Ночью он сидел в той же отбитой траншее, у той же глиняной стенки, и рядом сидел живой Гриднев, и подходили свежие, необстрелянные роты, деловито окапывались, обживали отбитую землю, а Дроздов смотрел на них устало и думал, что вот эти ещё не знают, что тут было днём, какой ценой достался им этот готовый уже, обжитой пятачок, и хорошо, что не знают, пусть не знают, меньше будут бояться. И думал о тех, кто там, за рекой, у гаубиц, кто прикрыл его огнём в самую страшную минуту, и мысленно, безмолвно, через чёрную воду, сказал им спасибо, тем безымянным, кого не видел и не увидит.

А за рекой, в это самое время, капитан-артиллерист по фамилии Джугашвили, всю ночь и весь день клавший огонь через Буг по немецкому берегу, устало опустил бинокль и приказал расчётам отдыхать. Дивизион его работал по всему участку, по вызовам, по заявкам, по квадратам, которые ему называли в трубку, и сколько там было за рекой этих зацепившихся пятачков, чьи они, кто на них лежит и держится, — он не знал и знать не мог, как не знали и они, чьи стволы прикрывают их с восточного берега. Может, среди тех квадратов был и дроздовский, а может, и не был, и дроздовский клочок прикрывали чужие батареи, соседние, а его снаряды ложились совсем в другом месте, спасая совсем других людей.
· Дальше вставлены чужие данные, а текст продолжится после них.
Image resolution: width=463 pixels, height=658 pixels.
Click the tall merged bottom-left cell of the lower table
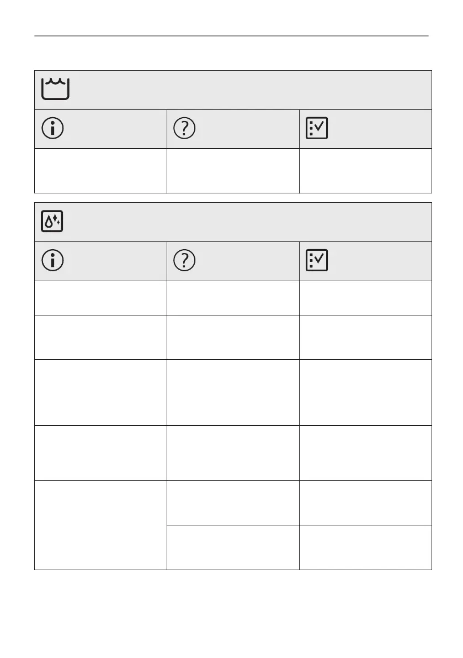pyautogui.click(x=100, y=525)
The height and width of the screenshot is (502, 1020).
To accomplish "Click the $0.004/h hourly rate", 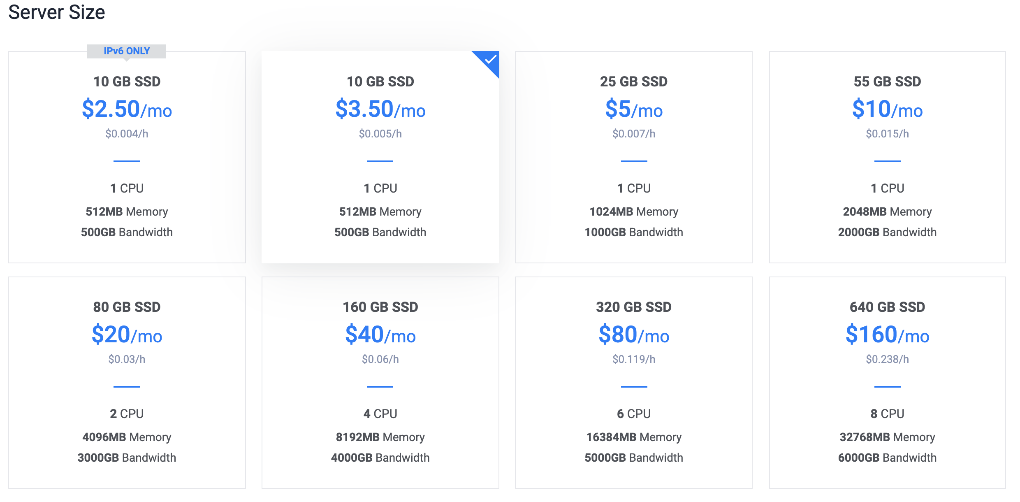I will [x=127, y=134].

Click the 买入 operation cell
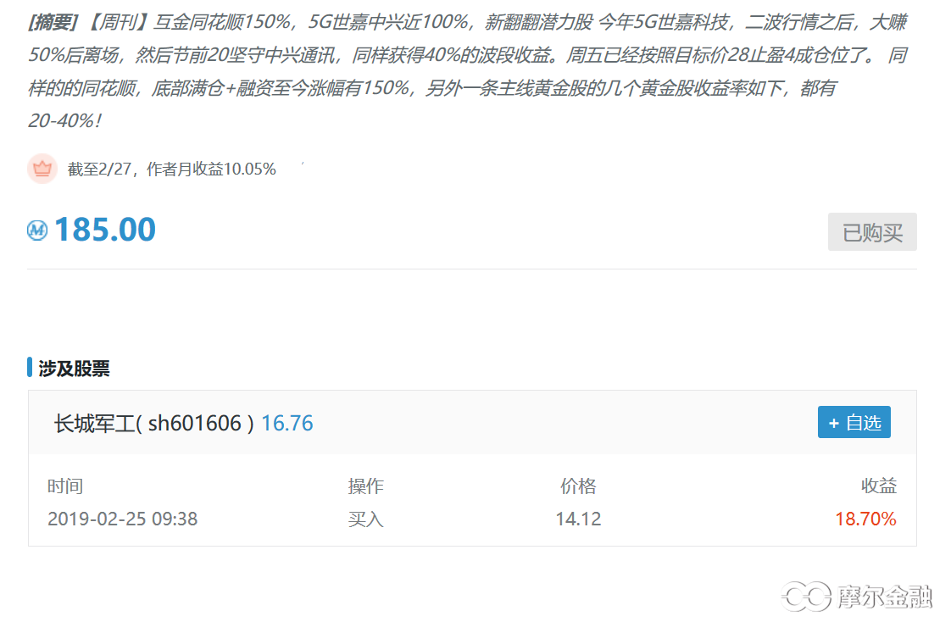pos(365,519)
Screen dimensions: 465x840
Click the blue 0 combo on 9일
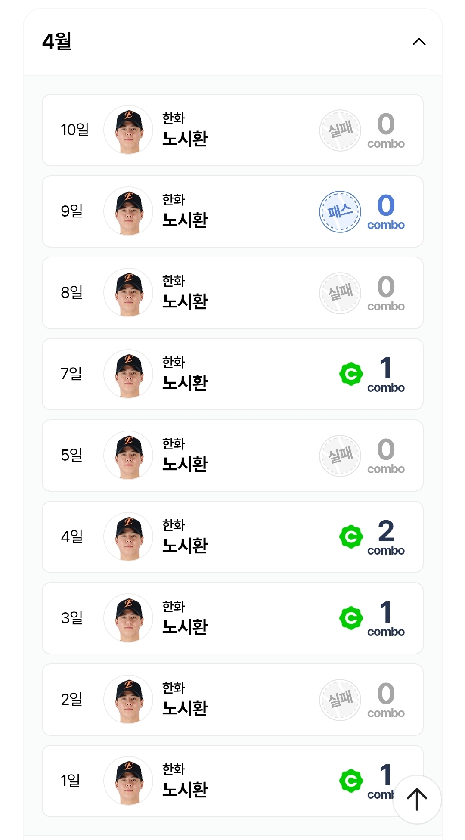(x=386, y=211)
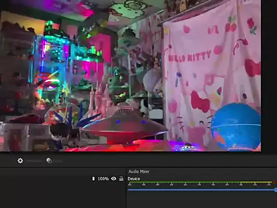Open source properties via the gear icon
This screenshot has height=208, width=277.
[20, 161]

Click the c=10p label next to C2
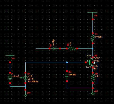coord(73,75)
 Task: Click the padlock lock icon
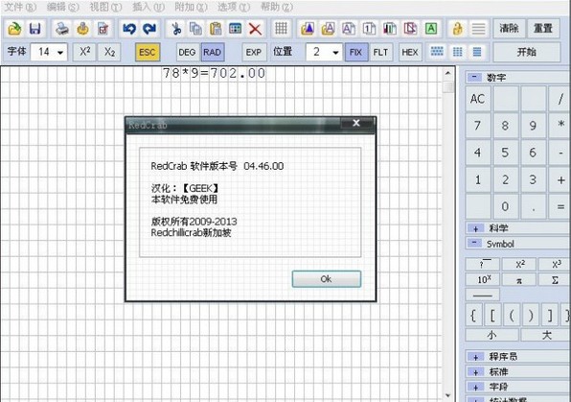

Так они и разошлись, не встретившись, не узнав друг друга, делавшие одно дело по разные стороны реки, и над всеми стояла одна короткая весенняя ночь, а далеко в тылу, в кремлёвском кабинете, отец одного из них читал сводку, в которой было сказано: части форсировали Южный Буг и захватили плацдармы на западном берегу. И в этой строке не было ни реки, полной мёртвых, ни пятачка, ни живого мальчишки Гриднева, ни того спасибо, что сказала через воду пехота артиллерии, а было только это ровное, скупое, окончательное: плацдармы захвачены.

Глава 17

За реку

Переправу навели на третью ночь, и с этого началось то, ради чего гибли на пятачке. Сапёры навели её быстро и зло, с той угрюмой сноровкой, что даётся только войной, наведи или ложись рядом, работая под дымами, которые с рассвета ставили вверх и вниз по течению, чтобы немец с высот бил не по мосту, а по молочной пелене наугад, и через Буг, через ту самую чёрную воду, что три ночи назад приняла половину дроздовской волны, легла наконец переправа, понтонный мост, дрожащий, оседающий под грузом, но державший, и по нему на западный берег, на удержанный кровью плацдарм, пошло то, чего немец боялся больше всего. Пошли танки. Пошла тяжёлая артиллерия на тягачах. Пошли свежие дивизии, полнокровные, не тронутые ещё рекой.